In the course of his career, which lasted more than 30 years, Sturges made a wide variety of pictures, from low budget suspense films early on to huge Action movies like Ice Station Zebra (1968) and The Eagle Has Landed (1976). But it’s agreed that his Westerns were the best of the lot, several of which will always be found among the top 10 or 20 Westerns of all time. That’s all the defense Sturges will ever require.
Sturges paid his dues, working his way through the Hollywood system, making war films and eventually gaining permission to shoot features. He had no talent for comedy, that was clear, but he developed a great eye for composition, and he managed to get terrific performances from actors. He had a genius for managing ensemble casts, which is why The Magnificent Seven (1960) and The Great Escape (1963) are so powerful, all these many years later.

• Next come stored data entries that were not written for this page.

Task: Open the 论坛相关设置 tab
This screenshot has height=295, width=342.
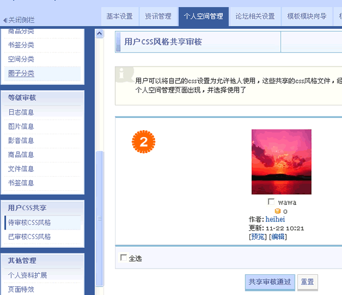Action: tap(255, 16)
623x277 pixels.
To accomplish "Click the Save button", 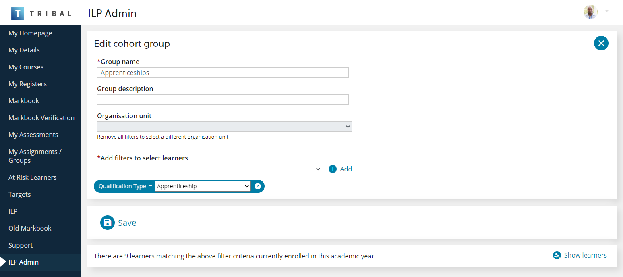I will tap(127, 223).
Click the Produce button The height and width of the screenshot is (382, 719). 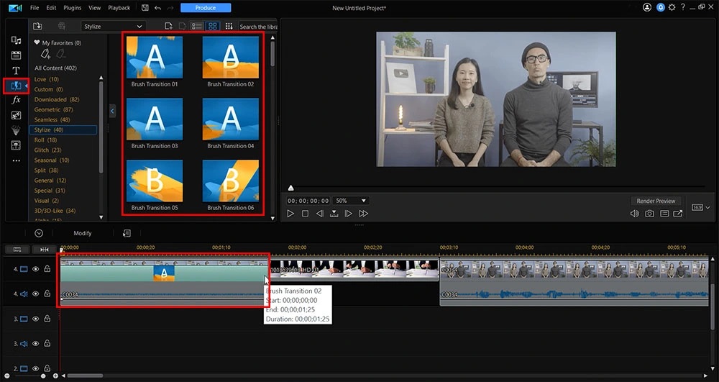point(206,8)
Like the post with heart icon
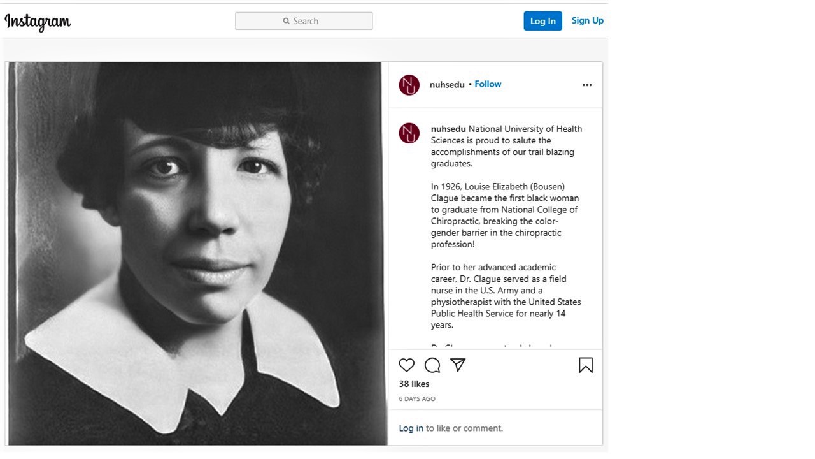Screen dimensions: 815x459 tap(406, 365)
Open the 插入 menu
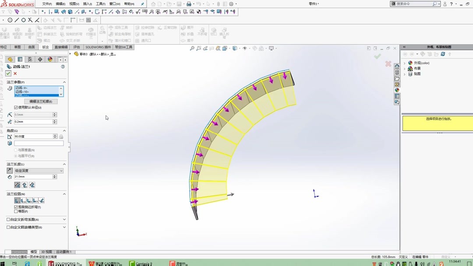This screenshot has height=266, width=473. 86,4
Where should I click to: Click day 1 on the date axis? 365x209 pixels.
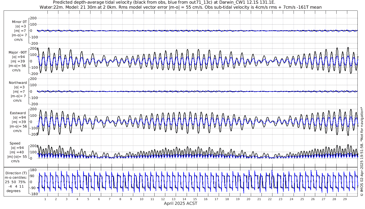[45, 199]
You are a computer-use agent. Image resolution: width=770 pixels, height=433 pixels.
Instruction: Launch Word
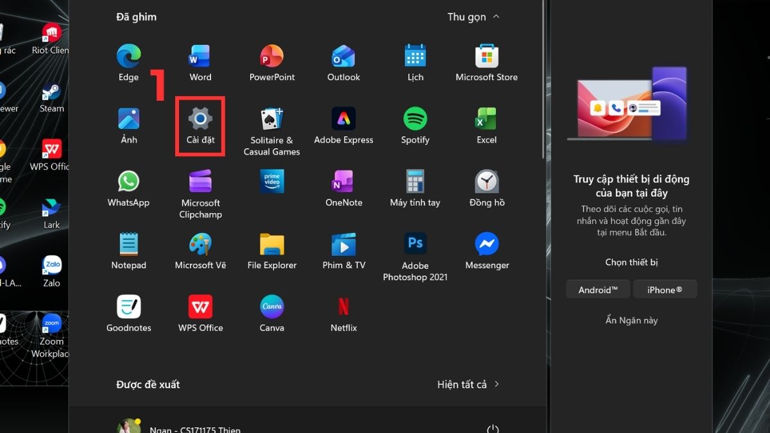tap(200, 61)
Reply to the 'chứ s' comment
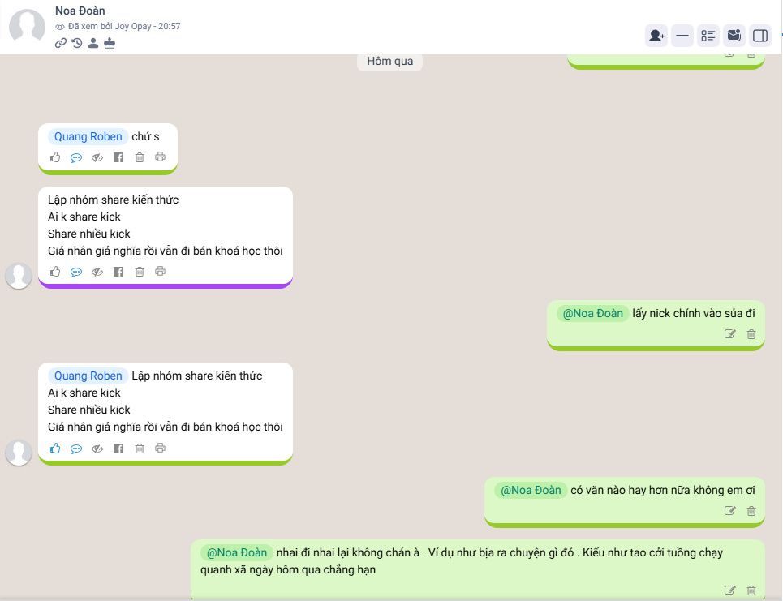The image size is (783, 601). coord(76,157)
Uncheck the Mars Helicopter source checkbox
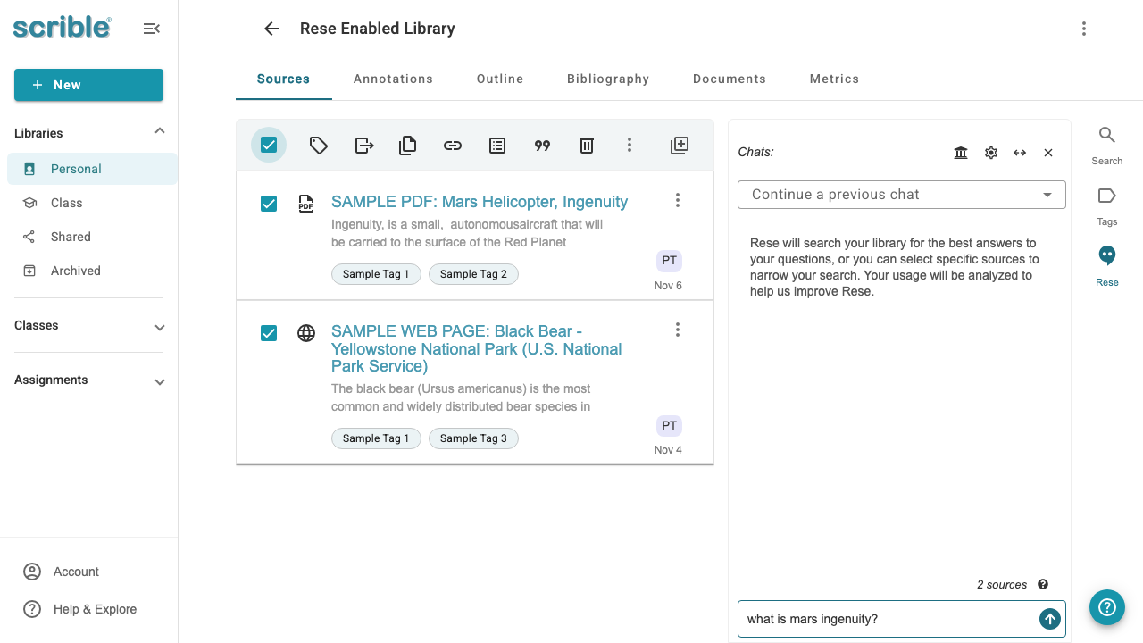This screenshot has width=1143, height=643. (268, 204)
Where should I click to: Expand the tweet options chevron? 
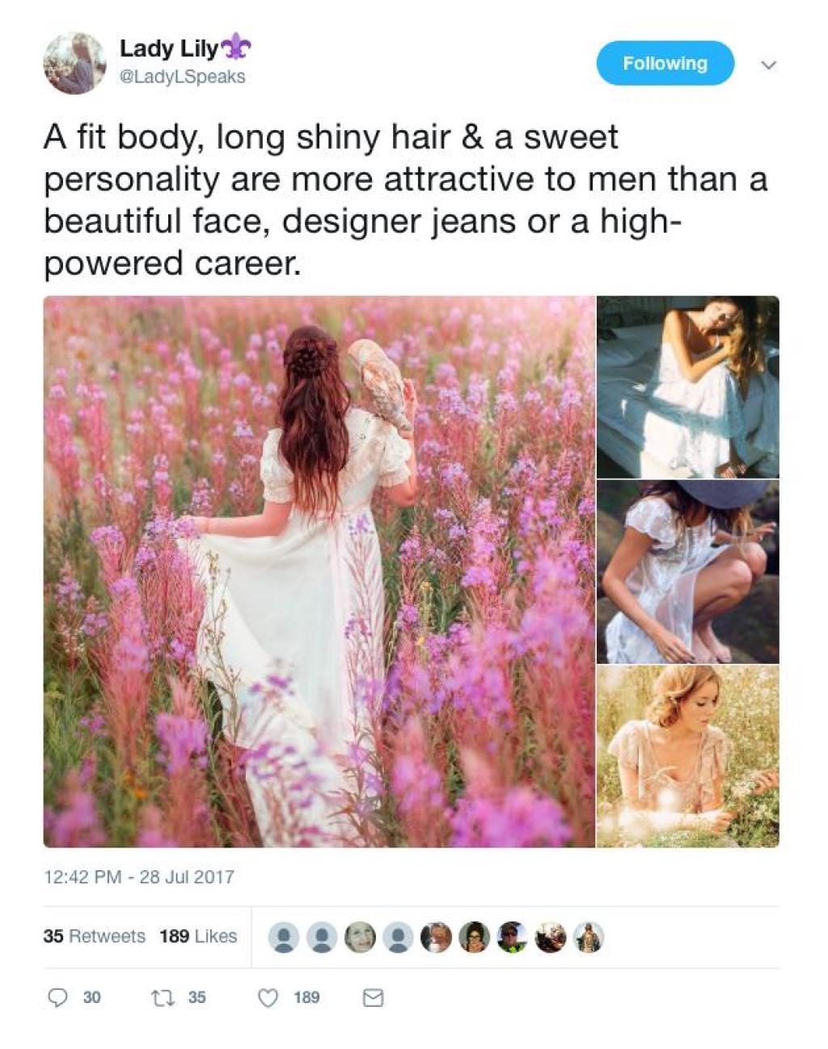769,64
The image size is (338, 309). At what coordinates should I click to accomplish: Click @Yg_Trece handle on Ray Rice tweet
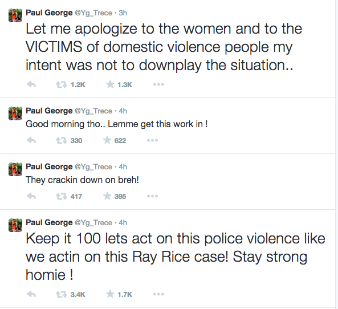[x=93, y=222]
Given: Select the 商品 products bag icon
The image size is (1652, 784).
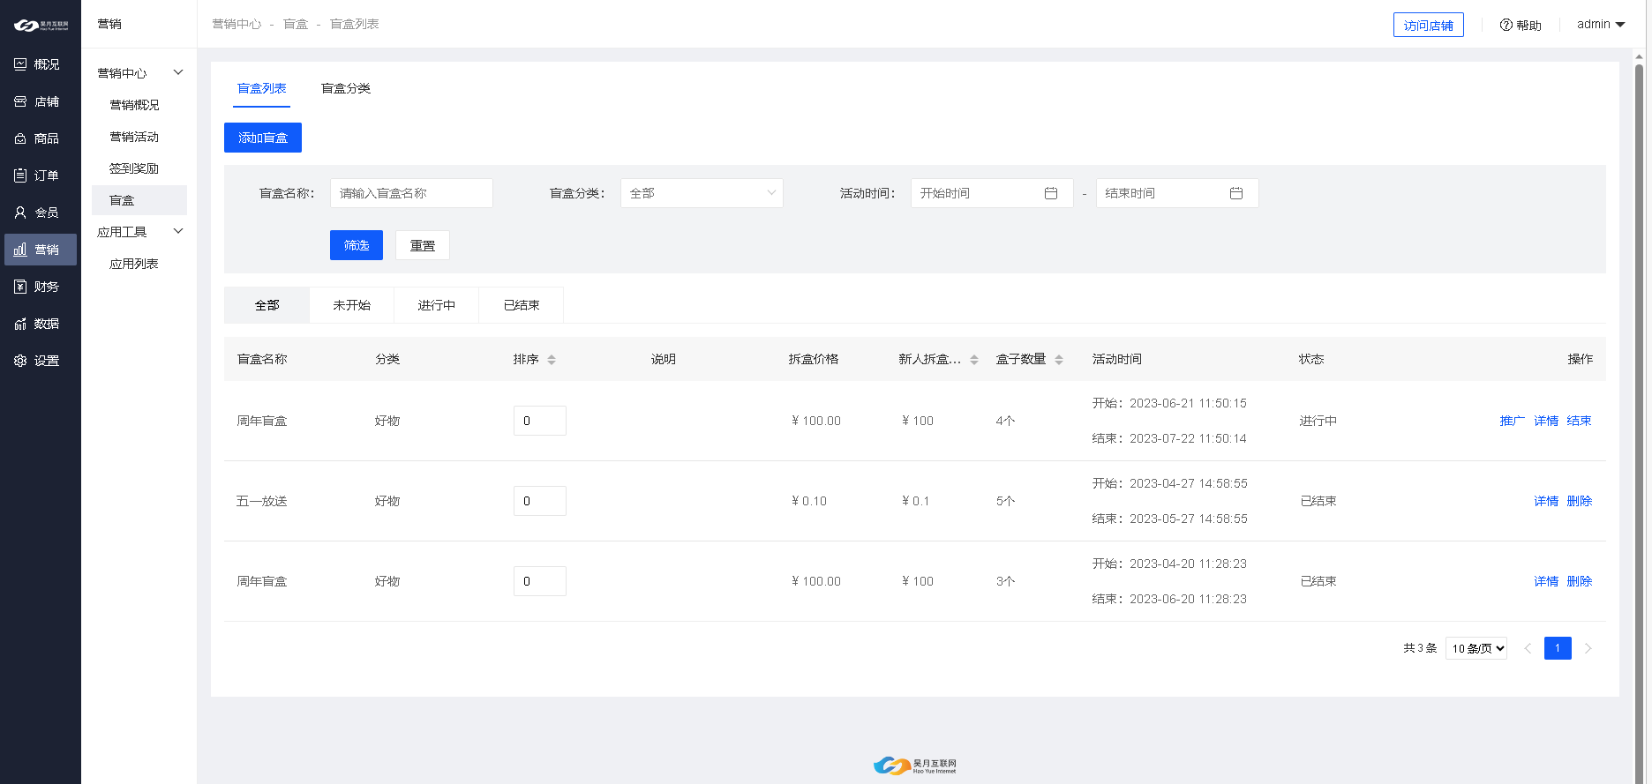Looking at the screenshot, I should click(x=20, y=138).
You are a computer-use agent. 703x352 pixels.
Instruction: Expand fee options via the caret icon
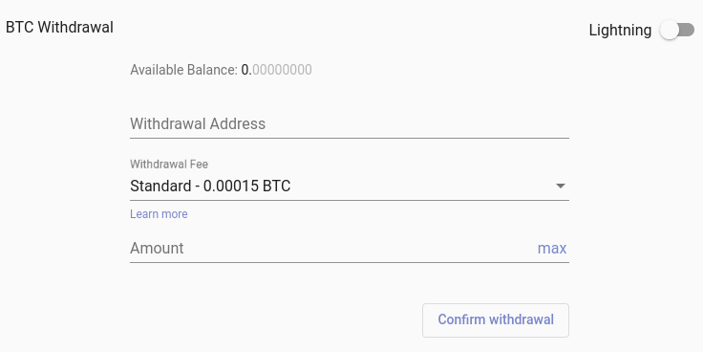(561, 186)
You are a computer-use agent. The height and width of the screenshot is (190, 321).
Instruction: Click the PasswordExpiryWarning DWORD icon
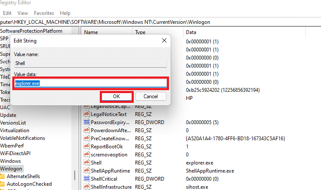tap(87, 122)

Sturges will be remembered for the way he made stars of actors who were peripheral at the time. Were it not for Sturges, it’s unlikely that James Coburn, Charles Bronson, Steve McQueen and James Garner, who were doing almost exclusively television work at the time, would have risen as quickly or gotten as far as they did in feature film work.
With the publication of Glenn Lovell’s biography Escape Artist, Sturges is finally getting the measure of credit that he deserves. For people who recognize the value of his best movies, Bad Day At Black Rock (1955), The Magnificent Seven, The Law and Jake Wade (1958), Gunfight At the O.K. Corral (1957), The Great Escape, Last Train From Gun Hill (1959) and Escape From Fort Bravo (1953), the films speak for themselves. Most of the pictures on this list are of the sort that fathers have been passing to their sons for several generations; few other Westerns, even the most critically honored, can make that claim.
Glenn Lovell: I think one of the reasons I wanted to write this book is because the scholarship on Sturges has been so shoddy. There are tons of movie books that confuse John Sturges with [filmmaker] Preston Sturges [no relation], for example, and even the IMDB [IMDB.com], which has become a kind of a filmgoer’s bible, has him born in 1911, whereas he was born in 1910. Frank Sinatra Jr., on TCM just a few months ago, was talking about Sergeants Three [a movie Sturges directed starring the Rat Pack] and he said, “this was directed, of course, by John Sturges, who as we all know, is Preston Sturges’s son!”
If you go to the bookstore right now and pick up Robert Vaughn’s book, which is very well-written and has some great stuff in it, he credits John Sturges with directing Somebody Up There Likes Me! [1956, directed by Robert Wise]. There is a real dismissive attitude among critics about Sturges, and what I wanted to explore is, how could a guy be as popular as Sturges, and have made some of these iconic Action-Adventure movies, and come in for such shoddy scholarship?
TW: So what is the reason?
GL: I think the answer is two-fold. I think Sturges himself was not a Hollywood player. Sturges did his work, went home and had another life. And his other life was as a kind of Hemingway-esque figure, who loved deep-sea fishing, did some scuba diving—he was a real outdoorsman. So I think that persona really kept him from being embraced by the industry; and in the end, it hurt him. When you look at The Great Escape and you go into the Oscar book to look and see what was nominated for Best Picture that year, Cleopatra was up, but The Great Escape wasn’t.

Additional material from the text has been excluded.